Health expenditures in the United States neared $2.6 trillion in 2010, over ten times the $256 billion spent in 1980. The rate of growth in recent years has slowed relative to the late 1990s and early 2000s, but is still expected to grow faster than national income over the foreseeable future. Addressing this growing burden continues to be a major policy priority. Furthermore, the United States has been in a recession for much of the past decade, resulting in higher unemployment and lower incomes for many Americans. These conditions have put even more attention on health spending and affordability. 

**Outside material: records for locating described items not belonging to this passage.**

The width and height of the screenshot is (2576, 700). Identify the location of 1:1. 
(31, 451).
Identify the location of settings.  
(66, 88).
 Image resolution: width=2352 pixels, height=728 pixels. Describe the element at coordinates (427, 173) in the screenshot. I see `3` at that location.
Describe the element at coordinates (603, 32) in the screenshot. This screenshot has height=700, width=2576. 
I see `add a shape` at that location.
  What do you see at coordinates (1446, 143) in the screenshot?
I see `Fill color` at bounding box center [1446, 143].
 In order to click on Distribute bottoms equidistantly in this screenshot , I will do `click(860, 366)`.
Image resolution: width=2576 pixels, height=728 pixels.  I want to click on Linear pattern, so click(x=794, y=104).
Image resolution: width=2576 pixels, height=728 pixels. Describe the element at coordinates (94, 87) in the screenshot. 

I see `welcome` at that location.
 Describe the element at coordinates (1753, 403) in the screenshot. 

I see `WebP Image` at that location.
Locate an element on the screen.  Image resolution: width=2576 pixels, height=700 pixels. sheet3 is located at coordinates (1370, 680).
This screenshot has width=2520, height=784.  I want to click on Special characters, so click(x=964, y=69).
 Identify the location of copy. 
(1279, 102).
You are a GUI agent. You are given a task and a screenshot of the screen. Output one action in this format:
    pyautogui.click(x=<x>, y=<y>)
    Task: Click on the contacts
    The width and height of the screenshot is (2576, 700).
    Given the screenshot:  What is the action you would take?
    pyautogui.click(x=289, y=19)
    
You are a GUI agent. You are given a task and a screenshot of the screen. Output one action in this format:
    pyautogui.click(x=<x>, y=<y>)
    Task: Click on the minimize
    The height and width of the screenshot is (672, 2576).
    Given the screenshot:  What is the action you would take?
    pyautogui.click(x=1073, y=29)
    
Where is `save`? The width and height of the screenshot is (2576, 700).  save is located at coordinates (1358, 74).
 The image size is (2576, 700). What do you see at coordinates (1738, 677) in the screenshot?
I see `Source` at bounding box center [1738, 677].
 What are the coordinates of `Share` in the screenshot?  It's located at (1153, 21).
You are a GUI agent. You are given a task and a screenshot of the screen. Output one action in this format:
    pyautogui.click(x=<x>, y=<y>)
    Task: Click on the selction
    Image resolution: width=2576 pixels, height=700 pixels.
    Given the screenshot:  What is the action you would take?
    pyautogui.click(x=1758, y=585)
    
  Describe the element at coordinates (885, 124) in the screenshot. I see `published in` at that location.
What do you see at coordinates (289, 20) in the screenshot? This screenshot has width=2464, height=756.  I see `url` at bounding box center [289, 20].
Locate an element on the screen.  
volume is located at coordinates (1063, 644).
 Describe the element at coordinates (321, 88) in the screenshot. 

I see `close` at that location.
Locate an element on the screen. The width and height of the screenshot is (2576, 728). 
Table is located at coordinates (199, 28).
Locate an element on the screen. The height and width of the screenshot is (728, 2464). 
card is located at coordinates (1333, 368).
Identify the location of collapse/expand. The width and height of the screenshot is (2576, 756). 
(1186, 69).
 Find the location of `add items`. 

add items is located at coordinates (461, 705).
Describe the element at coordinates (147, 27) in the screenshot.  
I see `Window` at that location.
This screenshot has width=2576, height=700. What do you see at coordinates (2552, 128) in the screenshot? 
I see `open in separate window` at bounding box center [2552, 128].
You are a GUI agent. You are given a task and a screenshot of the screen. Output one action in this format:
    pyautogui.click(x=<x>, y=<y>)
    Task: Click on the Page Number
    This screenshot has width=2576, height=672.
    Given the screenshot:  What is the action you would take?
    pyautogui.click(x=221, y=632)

Since 2002, employer-sponsored health coverage for family premiums have increased by 97%, placing increasing cost burdens on employers and workers. In the public sector, Medicare covers the elderly and people with disabilities, and Medicaid provides coverage to low-income families. Enrollment has grown in Medicare with the aging of the baby boomers and in Medicaid due to the recession., This means that total government spending has increased considerably, straining federal and state budgets. In total, health spending accounted for 17.9% of the nation’s Gross Domestic Product (GDP) in 2010.
How is the U.S. health care dollar spent?
Hospital care and physician/clinical services combined account for half (51%) of the nation’s health expenditures.
Source: Martin A.B. et al., “Growth In US Health Spending Remained Slow in 2010; Health Share of Gross Domestic Product Was Unchanged from 2009,” Health Affairs, 2012.
What is driving health care spending?
While there is broad agreement that the rise in costs must be controlled, there is disagreement over the driving factors. Some of the major factors that have been discussed in cost growth are:
- Technology and prescription drugs– For several years, spending on prescription drugs and new medical technologies has been cited as a primary contributor to the increase in overall health spending; however, in recent years, the rate of spending on prescription drugs has decelerated. Nonetheless, some analysts state that the availability of more expensive, state-of-the-art medical technologies and drugs fuels health care spending for development costs and because they generate demand for more intense, costly services even if they are not necessarily cost-effective.
- Rise in chronic diseases – Longer life spans and greater prevalence of chronic illnesses has placed tremendous demands on the health care system. It is estimated that health care costs for chronic disease treatment account for over 75% of national health expenditures. In particular, there has been tremendous focus on the rise in rates of overweight and obesity and their contribution to chronic illnesses and health care spending. The changing nature of illness has sparked a renewed interest in the possible role for prevention to help control costs.
- Administrative costs – At least 7% of health care expenditures are estimated to go toward for the administrative costs of government health care programs and the net cost of private insurance (e.g. administrative costs, reserves, taxes, profits/losses). Some argue that the mixed public-private system creates overhead costs and large profits that are fueling health care spending.
ACA and Cost Containment
The nation’s efforts to control health care costs have not had much long-term effect , prompting a debate over what proposals are actually able to reduce costs for the long-term. Approaches are largely divided by debate over a stronger role for government regulation or market-based models that encourage greater competition. Costs emerged as a central element of the national health reform debate that ensued before the passage of the Affordable Care Act (ACA) of 2010. Major ACA measures aimed at cost containment include:
- Greater government oversight and regulation of health insurer premiums and practices
- Increasing competition and price transparency in the sale of insurance policies through Health Insurance Exchanges
- Payment reforms that aim to reduce payments for treatments and hospitalizations resulting from errors or poor quality of care
- Funding for comparative effectiveness research (CER) that compares different interventions and strategies to prevent, diagnose, treat, and monitor health conditions. The Patient-Centered Outcomes Research Institute (PCORI) was established by the ACA to commission CER guided by patients, caregivers, and the broader health care community.
- Refocusing medical delivery systems to be patient-centered and improve the coordination and quality of care (e.g. ACOs, medical homes).
Other proposals and practices directed at controlling costs exist, such as support for wider use of health IT in the delivery system, increasing consumer out of pocket costs, improving health efficiency and quality of care, reforming the tax treatment of health insurance, and a single payer plan. As the nation struggles with a faltering economy, health care costs will surely continue to be at the forefront of policy debates.
- What are the major drivers of the rise in health care spending? How will the ACA affect these areas?
- How can health care be made more affordable without limiting access to necessary care?
- What role should government play in controlling increases in the cost of care and the cost of health coverage? What different choices do state and federal policymakers have in containing costs?
- What is the responsibility of individuals in the cost of their care? Are health savings accounts and high deductible insurance policies an approach that should be expanded? What are the concerns for low-income individuals?